(Raw records)
--

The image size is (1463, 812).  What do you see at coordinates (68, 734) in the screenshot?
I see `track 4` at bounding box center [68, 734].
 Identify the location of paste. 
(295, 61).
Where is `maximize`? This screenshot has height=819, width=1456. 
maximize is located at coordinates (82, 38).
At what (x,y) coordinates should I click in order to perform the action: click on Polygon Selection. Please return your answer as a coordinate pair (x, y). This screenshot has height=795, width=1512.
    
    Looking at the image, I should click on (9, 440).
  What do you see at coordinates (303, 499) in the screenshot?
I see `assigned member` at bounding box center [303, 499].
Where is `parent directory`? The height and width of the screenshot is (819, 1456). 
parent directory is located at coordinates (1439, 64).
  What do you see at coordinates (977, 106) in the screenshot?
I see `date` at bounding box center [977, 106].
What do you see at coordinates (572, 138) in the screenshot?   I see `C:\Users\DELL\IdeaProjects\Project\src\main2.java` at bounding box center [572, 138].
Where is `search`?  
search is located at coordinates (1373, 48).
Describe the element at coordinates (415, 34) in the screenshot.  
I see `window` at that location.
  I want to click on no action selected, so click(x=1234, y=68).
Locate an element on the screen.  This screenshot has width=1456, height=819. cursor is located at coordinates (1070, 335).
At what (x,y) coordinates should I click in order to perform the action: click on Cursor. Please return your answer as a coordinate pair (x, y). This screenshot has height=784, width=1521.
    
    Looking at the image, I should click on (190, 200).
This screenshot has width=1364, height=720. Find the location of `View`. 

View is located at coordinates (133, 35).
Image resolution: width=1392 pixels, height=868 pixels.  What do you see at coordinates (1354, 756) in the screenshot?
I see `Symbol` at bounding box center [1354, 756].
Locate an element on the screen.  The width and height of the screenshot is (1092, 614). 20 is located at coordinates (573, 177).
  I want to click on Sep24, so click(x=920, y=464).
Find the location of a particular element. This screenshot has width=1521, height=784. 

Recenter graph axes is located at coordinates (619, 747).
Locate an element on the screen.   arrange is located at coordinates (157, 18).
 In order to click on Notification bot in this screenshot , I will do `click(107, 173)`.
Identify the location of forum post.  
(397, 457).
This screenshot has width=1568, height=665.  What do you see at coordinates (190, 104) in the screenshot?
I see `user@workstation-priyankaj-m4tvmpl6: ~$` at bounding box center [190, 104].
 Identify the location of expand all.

--

Rewrite all of the items above, swapping "Identify the location of" for "Find the position of" wherever it occurs and leaving everything else unchanged.

The image size is (1463, 812).  What do you see at coordinates (68, 734) in the screenshot?
I see `track 4` at bounding box center [68, 734].
 Find the position of paste. 
(295, 61).
Where is `maximize`? This screenshot has height=819, width=1456. 
maximize is located at coordinates (82, 38).
At what (x,y) coordinates should I click in order to perform the action: click on Polygon Selection. Please return your answer as a coordinate pair (x, y). This screenshot has height=795, width=1512.
    
    Looking at the image, I should click on (9, 440).
  What do you see at coordinates (303, 499) in the screenshot?
I see `assigned member` at bounding box center [303, 499].
Where is `parent directory`? The height and width of the screenshot is (819, 1456). 
parent directory is located at coordinates (1439, 64).
  What do you see at coordinates (977, 106) in the screenshot?
I see `date` at bounding box center [977, 106].
What do you see at coordinates (572, 138) in the screenshot?   I see `C:\Users\DELL\IdeaProjects\Project\src\main2.java` at bounding box center [572, 138].
Where is `search`?  
search is located at coordinates (1373, 48).
Describe the element at coordinates (415, 34) in the screenshot.  
I see `window` at that location.
  I want to click on no action selected, so click(x=1234, y=68).
Locate an element on the screen.  This screenshot has width=1456, height=819. cursor is located at coordinates (1070, 335).
At what (x,y) coordinates should I click in order to perform the action: click on Cursor. Please return your answer as a coordinate pair (x, y). This screenshot has height=784, width=1521.
    
    Looking at the image, I should click on (190, 200).
This screenshot has width=1364, height=720. Find the location of `View`. 

View is located at coordinates (133, 35).
Image resolution: width=1392 pixels, height=868 pixels.  What do you see at coordinates (1354, 756) in the screenshot?
I see `Symbol` at bounding box center [1354, 756].
Locate an element on the screen.  The width and height of the screenshot is (1092, 614). 20 is located at coordinates (573, 177).
  I want to click on Sep24, so click(x=920, y=464).
Find the location of a particular element. This screenshot has width=1521, height=784. 

Recenter graph axes is located at coordinates (619, 747).
Locate an element on the screen.   arrange is located at coordinates (157, 18).
 In order to click on Notification bot in this screenshot , I will do `click(107, 173)`.
Find the position of forum post.  
(397, 457).
This screenshot has width=1568, height=665.  What do you see at coordinates (190, 104) in the screenshot?
I see `user@workstation-priyankaj-m4tvmpl6: ~$` at bounding box center [190, 104].
 Find the position of expand all.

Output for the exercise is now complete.